Once you have autonomous cars that driving safely, but can't manage complex situations like you describe, you delegate those for remote pilots that are allowed to operate car in slow speeds. You need 5G network coverage with mission-critical features (mcMTC) to archieve that. BLER 10^-6 and E2E latency < 5- 10 ms. Construction work crews might be required to erect 5G mini cell tower before they can start working to make sure that traffic goes smoothly.

Taxi fleet of 10,000 vehicles might need only 100-200 remote operators to manage the fleet. That kind of reduction in workforce provides huge savings.



> You need 5G network coverage with mission-critical features (mcMTC) to archieve that. BLER 10^-6 and E2E latency < 5- 10 ms.

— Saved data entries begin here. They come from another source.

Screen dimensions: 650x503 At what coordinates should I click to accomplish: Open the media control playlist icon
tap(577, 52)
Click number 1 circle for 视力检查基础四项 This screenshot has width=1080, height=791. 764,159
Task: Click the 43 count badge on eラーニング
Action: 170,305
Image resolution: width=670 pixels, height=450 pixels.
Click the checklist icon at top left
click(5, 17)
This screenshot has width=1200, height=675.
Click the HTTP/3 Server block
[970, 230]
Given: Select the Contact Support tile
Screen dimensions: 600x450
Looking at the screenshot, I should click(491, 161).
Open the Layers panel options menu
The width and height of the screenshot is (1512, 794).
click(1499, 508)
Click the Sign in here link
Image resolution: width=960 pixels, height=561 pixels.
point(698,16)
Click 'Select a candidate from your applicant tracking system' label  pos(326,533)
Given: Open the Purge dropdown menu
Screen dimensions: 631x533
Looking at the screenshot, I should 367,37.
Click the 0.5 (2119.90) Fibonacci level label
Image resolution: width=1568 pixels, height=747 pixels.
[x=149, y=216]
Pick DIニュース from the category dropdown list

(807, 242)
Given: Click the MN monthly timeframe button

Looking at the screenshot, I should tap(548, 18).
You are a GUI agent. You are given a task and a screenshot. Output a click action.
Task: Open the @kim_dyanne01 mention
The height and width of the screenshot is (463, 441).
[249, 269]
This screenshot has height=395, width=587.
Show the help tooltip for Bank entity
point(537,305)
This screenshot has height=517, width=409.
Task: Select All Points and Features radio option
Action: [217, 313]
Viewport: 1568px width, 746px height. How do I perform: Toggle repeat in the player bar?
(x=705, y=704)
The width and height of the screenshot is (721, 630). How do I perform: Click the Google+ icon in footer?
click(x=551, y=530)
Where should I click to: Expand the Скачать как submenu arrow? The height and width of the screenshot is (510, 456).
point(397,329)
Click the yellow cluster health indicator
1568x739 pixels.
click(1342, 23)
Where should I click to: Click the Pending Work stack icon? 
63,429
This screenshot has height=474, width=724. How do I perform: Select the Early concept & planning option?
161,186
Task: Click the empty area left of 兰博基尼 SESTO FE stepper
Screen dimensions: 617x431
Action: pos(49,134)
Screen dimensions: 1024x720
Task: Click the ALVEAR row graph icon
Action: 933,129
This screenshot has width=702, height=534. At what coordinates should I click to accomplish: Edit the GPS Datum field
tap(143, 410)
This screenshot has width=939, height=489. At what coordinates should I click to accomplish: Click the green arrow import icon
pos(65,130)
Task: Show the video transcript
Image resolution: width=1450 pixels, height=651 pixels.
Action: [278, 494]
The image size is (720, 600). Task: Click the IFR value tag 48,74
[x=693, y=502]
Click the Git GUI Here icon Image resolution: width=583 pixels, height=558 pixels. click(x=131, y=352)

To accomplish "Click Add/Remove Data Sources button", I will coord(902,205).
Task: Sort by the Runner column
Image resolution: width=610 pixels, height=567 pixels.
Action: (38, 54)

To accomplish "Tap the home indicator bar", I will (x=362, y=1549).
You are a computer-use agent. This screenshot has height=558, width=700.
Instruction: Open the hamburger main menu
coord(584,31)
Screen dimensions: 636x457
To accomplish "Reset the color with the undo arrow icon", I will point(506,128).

I do wonder if that's a factor behind Musk's push into low-orbit satellite Internet.

> Taxi fleet of 10,000 vehicles might need only 100-200 remote operators to manage the fleet. That kind of reduction in workforce provides huge savings.

Even if all mileage was human-driven there would be very large benefits if you could really consolidate taxi drivers in call-centres for remote driving. No need to transport or preposition drivers and much less trouble estimating demand.


Starlink can provide 25 to 35 ms latency from low orbits, so I don't think so.


Even 70ms isn't all that long compared to the the official (let alone real-world) thinking-time estimates for braking http://www.brake.org.uk/component/tags/tag/thinking-time , so it might not be an unacceptable delay, at least if combined with professional drivers and reduced speed limits and/or failsafe locally-controlled AI braking.


  fleet of 10,000 vehicles might need only 100-200 remote operators
It won't scale in a predictable way. Let's say there's a major event in NYC (natural disaster or unnatural). You may suddenly need 700 operators at the same time just to deal with NYC and environs.


Let’s say there is an event in NYC. Within milliseconds of the event, all the robot cars can be notified and their human drivers can take over, only the cars immediately in the vicinity of the event need robot operators. It’s not straightforward, but it can be done.


Thus requiring the car to always have a licensed driver in the driver's seat. Basically, exactly what we have now with the safety drivers.


Even if you assume requiring human takeover to be a relatively uncommon event (whatever that means), as soon as you posit it as something that will be needed from time to time, you've significantly constrained the car's usage models. You now must have a licensed, unimpaired driver in the car at all times. Even if they don't have to be paying attention, this means no empty cars, no unaccompanied children, no "driving" home from the night out, etc.


Sure, but maybe we can start there. I would certainly buy a car that could drive itself a significant percentage of the time


Oh, I would too assuming it were relatively affordable. I'd be pretty happy with one that even just let me doze off when highway driving in a limited set of weather conditions.

I was just pointing out that, if you can't guarantee you won't need to handoff to a physically present driver, then there are a lot of things you can't do with the car even if needed interventions are just an occasional thing.


Yeah... Used to work for a small start-up that had a product to basically automate a switchboard used for elderly care. It was fun when the need for manual operation suddenly came around. Didn't have the manpower, nor the actual switchboard.


You reduce the number of vehicles available in those rare cases.